Like Unwind, Scythe is a dark look into the future where the age of "Mortality" has past and the world has conquered disease and mortality as a whole. Everyone is immortal, they do now feel pain, suffer from disease All the knowledge in the world is now kept in the "Thundercloud." But with this perfect world comes some draw backs. Population control. This is where the Scythe come in to play. A group of people, governed by only 10 rules, the Scythe determine where, when, and how a person is to die.

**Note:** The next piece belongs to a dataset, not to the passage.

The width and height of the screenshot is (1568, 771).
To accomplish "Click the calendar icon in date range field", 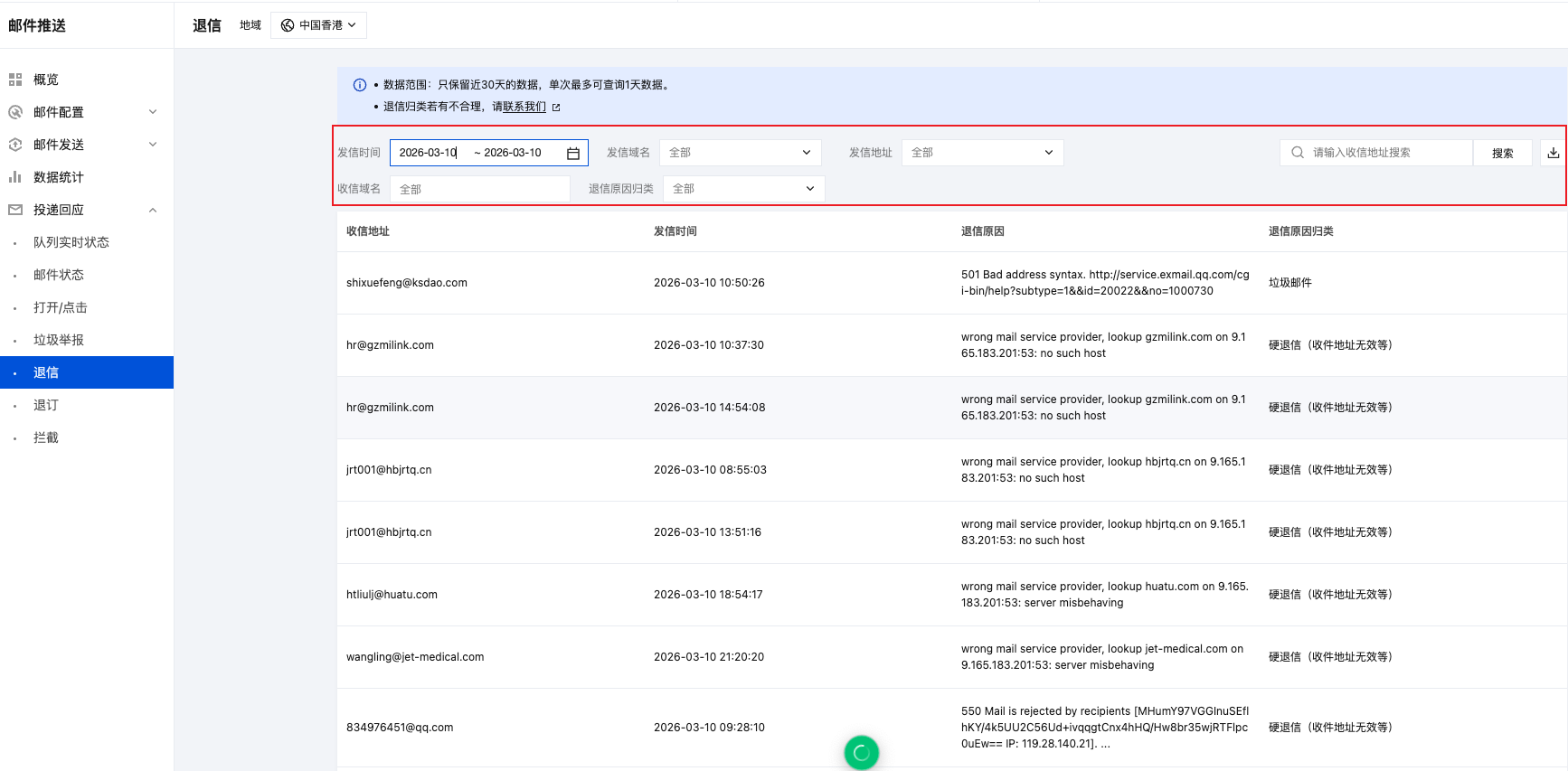I will (x=573, y=154).
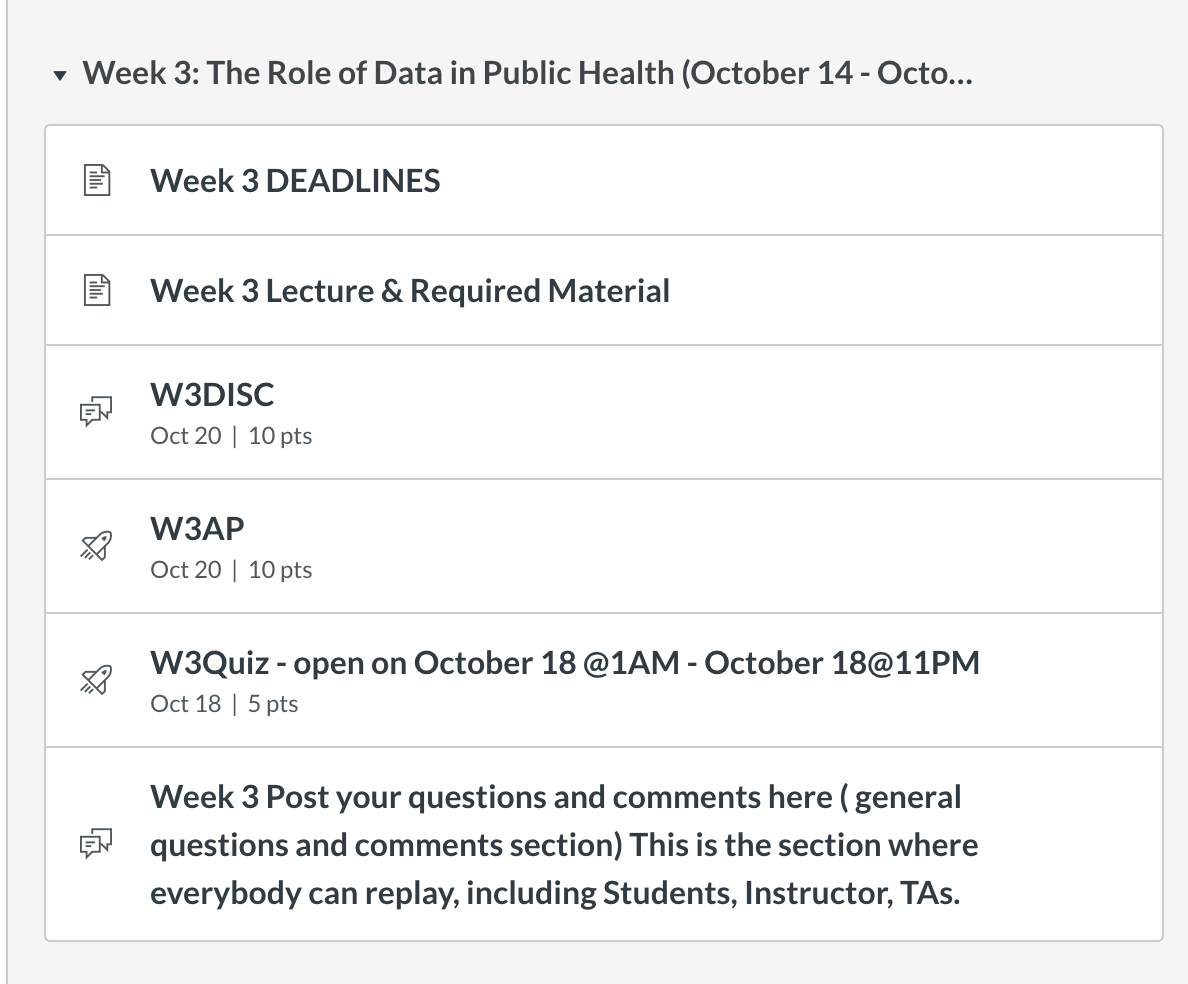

Citra and Rowan are taken on as apprentices to learn the art of killing from one of the greatest Scythes in the area. But things are not all as they appear to be. The Scythe are starting to see dissent amongst the ranks. Two very different views about how the Scythe should be governed begin to emerge. Citra and Rowan find themselves as unassuming pawns in a bigger game.
Readers find themselves as observers to both Citra and Rowan's individual experiences. Citra and Rowan are relatable characters with real strengths and flaws. They struggle with the big issues of death and killing, while learning about the world of the Scythe.
What I loved best: The plot. The world building. Neal Schusterman, as always, creates a world that is familiar and foreign all at the same time. The idea of controllable immortality, being able to "turn the corner"and reverse aging, the idea of family being generations and generations old, and the idea of an all-knowing and seeing "cloud" known as "Thundercloud."
The plot is fast paced and full of action. What I loved even more is that the storyline is unpredictable with lots of unexpected plot twists. Once I thought I knew where the story was going it would change in a truly wonderful way. It moves in such a way it is easy to get lost in the book, with a 100 pages going by in a blink of an eye. Scythe is a fantastic mix of sci-fi, thriller, mystery, and old school detective thriller all rolled into one. The ending is absolutely perfect and makes me wish I could time jump to the fall.
Fans of Neal Schusterman's work will not be disappointed. I highly recommend readers to pick up Scythe.